Eski Bir Hikaye

690 85 123
                                    

(1047 kelime. İyi okumalar)

Flashback...

"Rose Duvarı'nın kuzeyindeki küçük bir çiftlikte doğdum. Kraliyet ailesi Reiss'in topraklarındaydı. Hatırladığım kadarıyla çiftlikteki işlere yardım ediyordum. Ama annem hep kitap okurdu ve hiçbir zaman ev işi yaptığını görmemiştim. Güzel bir kadındı. Geceleri bir araba annemi almaya gelirdi. Ve o, lüks kıyafetleri ile şehre giderdi. Benim için hayat bundan ibaretti. Okuma-yazmayı öğrendikten sonra annemi taklit etmek için bir kitap aldım. İşte o zaman yalnız olduğumu anlamıştım. Tüm kitaplarda aileler çocuklarına ilgi gösteriyorlardı. Konuşur, sarılır, tartışırlardı.. Hikayeler nasıl devam ederse işte.. O yazılanların hiçbirini yaşamamıştım. Bir gün merakımdan anneme sarılmayı denemiştim. Nasıl tepki vereceğini görmek istiyordum... Beni itmişti, ama annem bana ilk defa tepki göstermişti. Bu yüz den mutlu olmuştum. 'Keşke seni öldürebilecek kadar cesur olsaydım.' Bunlar annemin bana söylediği ilk sözlerdi. Ondan sonra evi terk edip başka bir yerde yaşamaya başladı. Ve beş yılın ardından.. Maria Duvarı'nın düşmesinden sadece birkaç gün sonra.. Hayatımda ilk kez, babamla tanışmıştım. 'Memnun oldum, Historia. Adım Rod Reiss... Ben senin babanım.' demişti bana. O adam, yaşadığımız yerin sahibi olan kişiydi. Yıllardır görmediğim annem ise oldukça korkmuş görünüyordu.. 'Historia, artık benimle yaşayacaksın' dedi ve elimden tuttu. Evden çıkarken... Annem öldürüldü. Son sözleri ise 'Keşke doğmasaydın' oldu. Ben öldürülmeden saniyeler önce babam bir teklifte bulundu. Eğer uzaklara gidip sessiz ve sakin bir hayat yaşarsam.. Canımı bağışlayabilirlerdi. O andan sonra adım.. 'Christa Lenz' oldu."

Flashback End..

Kaptan'ın ardından merdivenlerden salona indiğim an delirmiş gibi masayı ve toplanmış sandalyeleri fırlatan Hanji-san ile karşılaştık. "Ah, üzgünüm çocuklar. Ortalığı dağıttım." Gözlüğünü indirdi. "Hamamböceği falan mı vardı.. Hanji-san?" Sırıttım.
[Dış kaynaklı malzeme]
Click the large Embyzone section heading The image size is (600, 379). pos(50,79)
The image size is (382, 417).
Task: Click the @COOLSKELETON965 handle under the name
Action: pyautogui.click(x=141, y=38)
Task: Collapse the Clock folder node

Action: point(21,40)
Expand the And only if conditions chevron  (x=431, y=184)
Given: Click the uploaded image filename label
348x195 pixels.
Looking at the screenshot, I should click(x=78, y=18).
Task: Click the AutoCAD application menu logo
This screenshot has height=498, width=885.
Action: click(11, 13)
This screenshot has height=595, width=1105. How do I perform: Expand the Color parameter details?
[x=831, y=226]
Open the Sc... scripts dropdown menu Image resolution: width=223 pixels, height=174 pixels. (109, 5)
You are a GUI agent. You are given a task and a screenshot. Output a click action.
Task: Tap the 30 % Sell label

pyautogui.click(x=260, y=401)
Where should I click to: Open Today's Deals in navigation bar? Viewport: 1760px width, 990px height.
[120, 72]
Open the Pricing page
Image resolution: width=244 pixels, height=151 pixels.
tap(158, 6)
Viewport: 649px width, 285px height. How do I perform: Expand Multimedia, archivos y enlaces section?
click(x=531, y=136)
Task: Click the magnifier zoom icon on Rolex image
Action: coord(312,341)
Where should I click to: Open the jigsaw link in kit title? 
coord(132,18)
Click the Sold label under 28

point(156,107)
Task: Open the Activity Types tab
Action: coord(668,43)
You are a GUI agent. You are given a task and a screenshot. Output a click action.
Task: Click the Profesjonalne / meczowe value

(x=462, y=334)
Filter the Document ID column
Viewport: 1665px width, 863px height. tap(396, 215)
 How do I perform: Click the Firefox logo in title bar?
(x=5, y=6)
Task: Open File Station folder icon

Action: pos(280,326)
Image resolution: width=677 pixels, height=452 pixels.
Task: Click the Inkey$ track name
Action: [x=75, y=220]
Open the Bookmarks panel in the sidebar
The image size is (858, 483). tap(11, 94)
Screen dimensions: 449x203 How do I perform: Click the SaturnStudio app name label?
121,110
"Ah evet evet. Hamamböceği."

"Anlıyorum.. Bir vuruşunla onları parçalara ayırman gerekirdi." diyen Kaptan'a baktım. "Buralarda çok var onlardan. Özellikle şu aşağıdaki hücrede."

"Ah evet. Bırakalım da toparlasın buraları."

Yukarıya geri dönecekken "Ben de yardım edeyim. Siz önden gidin" dediğimde "Öyle olsun" diyerek çıktı.

Hızla merdivenlerden ikişer üçer atlayıp "Yardım lazım Hanji-san?" dedim ellerim arkamda ona doğru eğilerek gülümserken.

"Ohoho.. Sen ne yaptın ki?"

"Hiç. Sadece.. İyilik yapmak istedim işte. Nedeni mi olur bunun?"

Gülümsedi. "Gerçekten mi? Teşekkürler. Hadi başlayalım o zaman"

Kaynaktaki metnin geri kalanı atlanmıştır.